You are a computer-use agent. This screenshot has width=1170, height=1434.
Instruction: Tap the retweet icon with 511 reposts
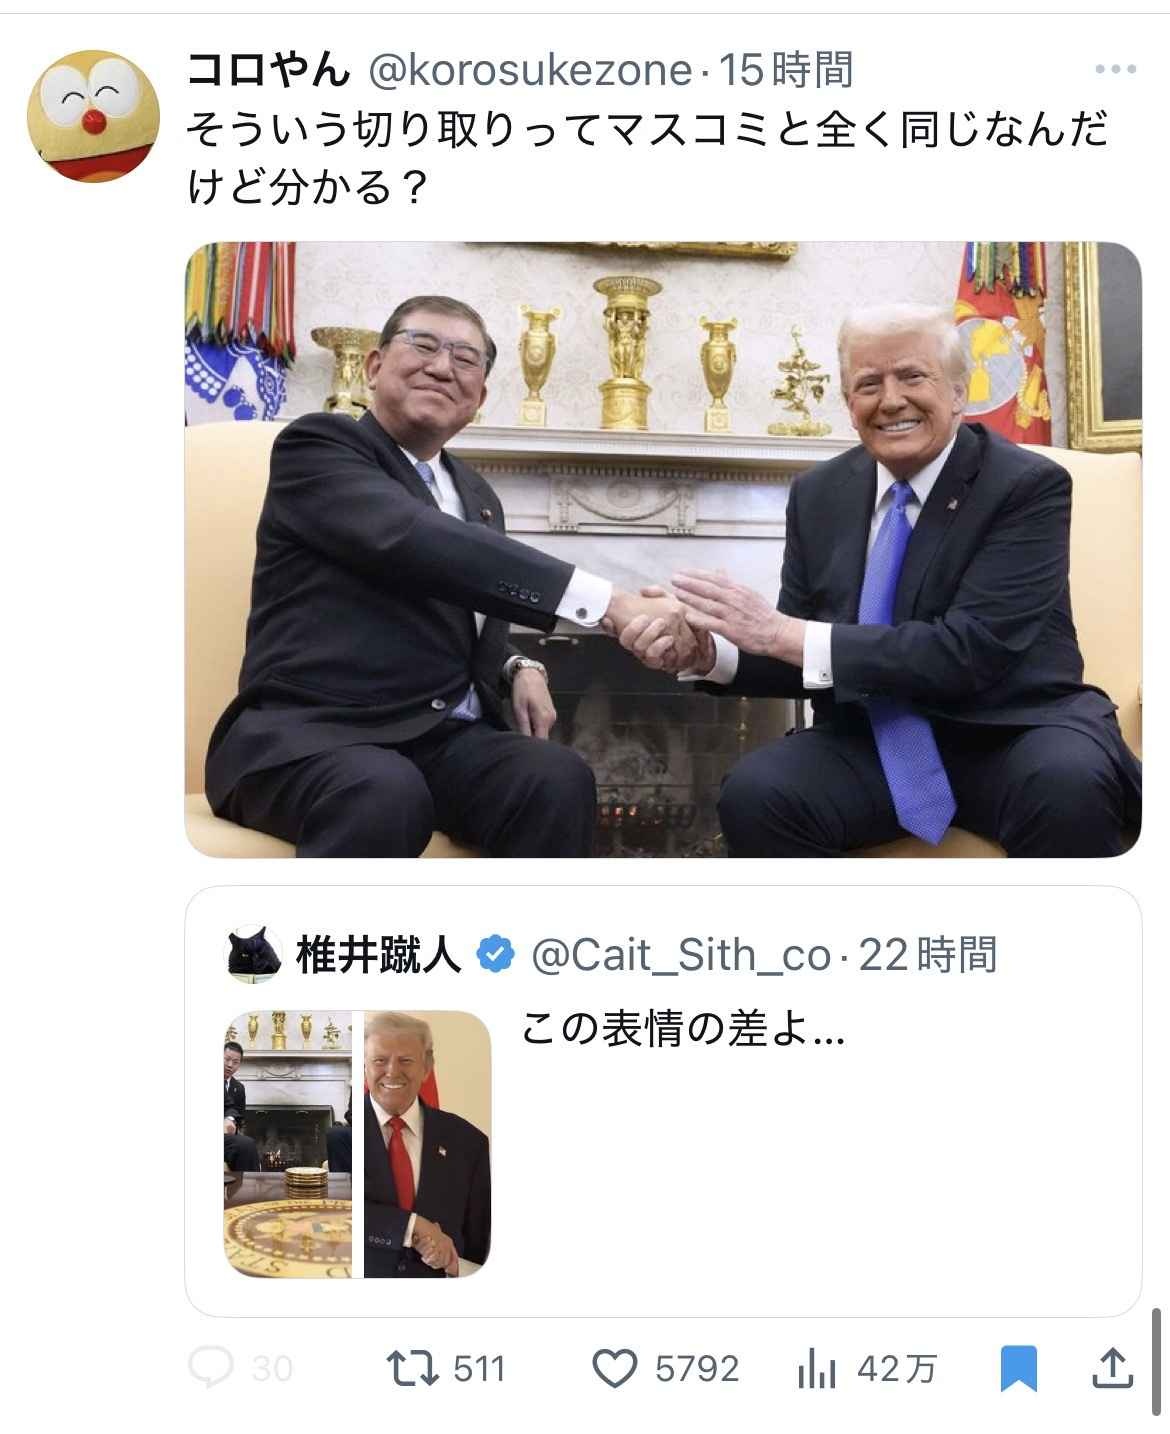point(413,1367)
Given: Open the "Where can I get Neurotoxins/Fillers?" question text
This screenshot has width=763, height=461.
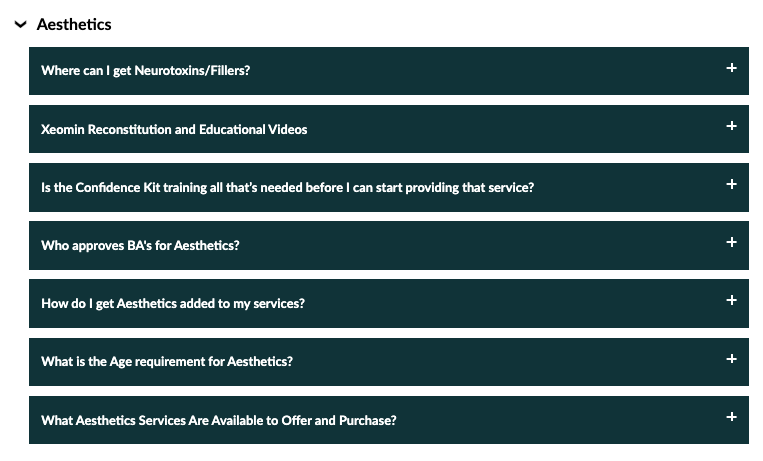Looking at the screenshot, I should pos(145,71).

### Exercise
Pictures excluded, repeat the material above from its first line through the line containing "Given: Open the", both included.

### Result
You are a computer-use agent. This screenshot has width=1170, height=1434.
Instruction: Tap the retweet icon with 511 reposts
point(413,1367)
Given: Open the "Where can I get Neurotoxins/Fillers?" question text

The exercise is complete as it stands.